Goal 1
List the countries that the passage on Calvary Cemetery below names as the origins of the first Catholic surge of arrivals.

┄┄┄┄┄┄┄┄┄┄

Looming, in this place, is the megapolis. Here lies Tammany, gazing eternally upon their work. The city. The great city.

The greatest and last of their projects is promontory above the shield wall of Manhattan, a familiar vista of Calvary Cemetery offered as an iconic representation by most.

The tower called the Empire State building was built, almost as an act of pure will, by a former newsboy from South Street.

from wikipedia

The Empire State Building is a 102-story landmark Art Deco skyscraper in New York City at the intersection of Fifth Avenue and West 34th Street. Its name is derived from the nickname for the state of New York. It stood as the world’s tallest building for more than forty years, from its completion in 1931 until construction of the World Trade Center’s North Tower was completed in 1972. Following the destruction of the World Trade Center in 2001, the Empire State Building once again became the tallest building in New York City and New York State.

– photo by Mitch Waxman

The people buried here arrived in and encountered a very different city- a divergent concept of a city- than the one we imagine. They were fleeing religious war and famine, and even the hazardous journey to an unknown country was better than staying where they were. The first surge of them was Catholic, they came from Poland, Germany, Italy, and like that newsboy from South Street – Ireland.

Especially Ireland.

(the Jews were present as well, but were subsumed by larger descriptions of nationality, and they would describe themselves as Germans or Poles before bringing up religion)

Before the Civil War, New York was ruled by the “knickerbockracy“, a social elite who were labeled “the 400” by Samuel Ward MacAllister. Greedy poor and useless, immigrant mouths to feed were dumped by the courts of Europe on New York’s docks, where they instantly took to crime and profligacy. The dregs arrived like ocean waves, and the disgusted Anglophile and Dutch elites saw to it that these wretched masses would be excluded from power and opportunity in the protestant republic.

┄┄┄┄┄┄┄┄┄┄

Goal 2
Return every line of the entries below that contains the string "logo".

Entries provided
┄┄┄┄┄┄┄┄┄┄

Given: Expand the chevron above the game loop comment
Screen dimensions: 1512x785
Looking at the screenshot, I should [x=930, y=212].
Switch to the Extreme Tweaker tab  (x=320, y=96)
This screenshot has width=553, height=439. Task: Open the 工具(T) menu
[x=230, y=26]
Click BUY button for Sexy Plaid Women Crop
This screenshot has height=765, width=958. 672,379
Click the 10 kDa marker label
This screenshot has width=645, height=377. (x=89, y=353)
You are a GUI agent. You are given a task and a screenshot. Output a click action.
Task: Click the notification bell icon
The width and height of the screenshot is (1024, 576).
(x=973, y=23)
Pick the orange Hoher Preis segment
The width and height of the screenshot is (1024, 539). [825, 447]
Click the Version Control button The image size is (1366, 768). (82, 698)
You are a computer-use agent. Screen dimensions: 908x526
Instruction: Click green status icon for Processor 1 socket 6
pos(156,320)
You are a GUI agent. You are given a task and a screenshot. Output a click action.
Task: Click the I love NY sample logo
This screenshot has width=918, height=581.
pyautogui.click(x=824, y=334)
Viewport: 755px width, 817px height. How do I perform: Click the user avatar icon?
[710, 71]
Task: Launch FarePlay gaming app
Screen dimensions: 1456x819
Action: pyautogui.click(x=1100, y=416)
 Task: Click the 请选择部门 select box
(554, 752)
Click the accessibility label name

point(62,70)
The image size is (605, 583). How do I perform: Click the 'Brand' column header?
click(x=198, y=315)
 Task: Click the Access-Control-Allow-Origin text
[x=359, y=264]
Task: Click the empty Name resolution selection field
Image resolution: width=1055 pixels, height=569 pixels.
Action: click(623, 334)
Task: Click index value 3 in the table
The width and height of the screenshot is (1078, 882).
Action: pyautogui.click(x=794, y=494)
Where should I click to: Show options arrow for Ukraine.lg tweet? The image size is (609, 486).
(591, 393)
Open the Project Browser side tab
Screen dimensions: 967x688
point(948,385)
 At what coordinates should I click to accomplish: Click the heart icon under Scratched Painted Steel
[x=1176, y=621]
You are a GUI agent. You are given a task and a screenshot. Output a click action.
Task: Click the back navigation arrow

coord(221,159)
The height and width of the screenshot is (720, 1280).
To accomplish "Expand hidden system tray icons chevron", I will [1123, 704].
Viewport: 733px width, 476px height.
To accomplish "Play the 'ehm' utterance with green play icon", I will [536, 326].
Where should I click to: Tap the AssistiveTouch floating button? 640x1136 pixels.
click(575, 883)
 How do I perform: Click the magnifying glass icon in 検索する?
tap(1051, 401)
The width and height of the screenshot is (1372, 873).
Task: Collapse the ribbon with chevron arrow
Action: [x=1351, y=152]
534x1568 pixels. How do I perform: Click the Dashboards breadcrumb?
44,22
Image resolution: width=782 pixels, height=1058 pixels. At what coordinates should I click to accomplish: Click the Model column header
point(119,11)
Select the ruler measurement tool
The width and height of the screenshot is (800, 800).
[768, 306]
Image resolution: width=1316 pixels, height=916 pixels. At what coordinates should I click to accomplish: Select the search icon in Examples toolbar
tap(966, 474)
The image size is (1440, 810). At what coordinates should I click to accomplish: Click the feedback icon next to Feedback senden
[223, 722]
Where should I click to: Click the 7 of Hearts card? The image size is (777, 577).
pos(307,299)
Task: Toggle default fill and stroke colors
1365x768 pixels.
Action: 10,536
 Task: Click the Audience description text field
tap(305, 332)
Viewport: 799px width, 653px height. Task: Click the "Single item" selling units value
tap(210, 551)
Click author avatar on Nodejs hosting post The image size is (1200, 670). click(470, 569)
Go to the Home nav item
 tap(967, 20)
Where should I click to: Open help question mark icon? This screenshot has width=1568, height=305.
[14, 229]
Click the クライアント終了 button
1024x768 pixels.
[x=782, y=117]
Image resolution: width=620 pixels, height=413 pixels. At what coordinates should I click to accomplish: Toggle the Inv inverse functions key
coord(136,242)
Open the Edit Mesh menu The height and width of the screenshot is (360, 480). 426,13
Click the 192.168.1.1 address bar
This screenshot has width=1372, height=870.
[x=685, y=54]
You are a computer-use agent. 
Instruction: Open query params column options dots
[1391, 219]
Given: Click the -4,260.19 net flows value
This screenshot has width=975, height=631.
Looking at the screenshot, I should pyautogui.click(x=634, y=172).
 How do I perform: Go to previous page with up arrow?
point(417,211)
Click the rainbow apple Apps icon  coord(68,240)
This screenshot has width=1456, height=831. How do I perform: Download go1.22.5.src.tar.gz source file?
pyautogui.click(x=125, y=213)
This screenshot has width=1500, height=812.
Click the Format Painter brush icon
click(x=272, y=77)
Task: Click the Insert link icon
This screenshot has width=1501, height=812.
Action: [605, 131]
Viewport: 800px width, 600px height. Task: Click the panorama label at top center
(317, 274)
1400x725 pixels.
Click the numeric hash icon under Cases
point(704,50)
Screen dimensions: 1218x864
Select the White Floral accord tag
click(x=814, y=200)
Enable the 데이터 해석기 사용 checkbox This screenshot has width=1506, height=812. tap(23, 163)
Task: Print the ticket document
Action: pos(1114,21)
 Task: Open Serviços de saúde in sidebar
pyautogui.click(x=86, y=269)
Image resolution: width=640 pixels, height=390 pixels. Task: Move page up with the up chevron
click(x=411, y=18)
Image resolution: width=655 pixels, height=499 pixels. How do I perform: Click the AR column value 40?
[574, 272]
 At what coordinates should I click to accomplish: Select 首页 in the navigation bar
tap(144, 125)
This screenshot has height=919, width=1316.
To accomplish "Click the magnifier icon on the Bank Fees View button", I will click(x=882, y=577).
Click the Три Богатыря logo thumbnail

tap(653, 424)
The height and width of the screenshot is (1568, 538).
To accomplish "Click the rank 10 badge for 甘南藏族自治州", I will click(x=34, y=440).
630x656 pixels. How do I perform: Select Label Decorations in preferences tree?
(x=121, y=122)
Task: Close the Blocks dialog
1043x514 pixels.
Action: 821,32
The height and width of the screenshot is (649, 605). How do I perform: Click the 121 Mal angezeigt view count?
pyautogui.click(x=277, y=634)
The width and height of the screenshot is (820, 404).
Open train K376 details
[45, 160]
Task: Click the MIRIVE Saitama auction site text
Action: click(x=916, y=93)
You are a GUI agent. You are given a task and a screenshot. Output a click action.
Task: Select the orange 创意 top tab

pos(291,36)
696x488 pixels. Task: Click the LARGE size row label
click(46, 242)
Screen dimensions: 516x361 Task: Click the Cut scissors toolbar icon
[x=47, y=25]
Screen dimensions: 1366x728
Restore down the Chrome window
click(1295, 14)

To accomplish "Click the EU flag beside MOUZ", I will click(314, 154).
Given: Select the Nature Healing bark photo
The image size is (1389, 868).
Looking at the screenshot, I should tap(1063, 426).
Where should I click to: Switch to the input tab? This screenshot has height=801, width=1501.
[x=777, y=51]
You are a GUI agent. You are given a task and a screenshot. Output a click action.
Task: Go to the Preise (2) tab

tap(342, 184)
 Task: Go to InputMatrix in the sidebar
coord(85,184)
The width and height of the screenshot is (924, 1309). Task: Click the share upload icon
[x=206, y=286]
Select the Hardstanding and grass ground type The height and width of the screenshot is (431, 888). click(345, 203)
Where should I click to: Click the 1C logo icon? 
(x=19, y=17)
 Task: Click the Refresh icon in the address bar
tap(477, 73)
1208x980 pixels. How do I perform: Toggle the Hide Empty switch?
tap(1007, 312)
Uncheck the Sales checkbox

┄┄┄┄┄┄┄┄┄┄

Task answer 1
Poland, Germany, Italy, Ireland

Task answer 2
Task: Click the I love NY sample logo
Click the Три Богатыря logo thumbnail
Where should I click to: Click the 1C logo icon? 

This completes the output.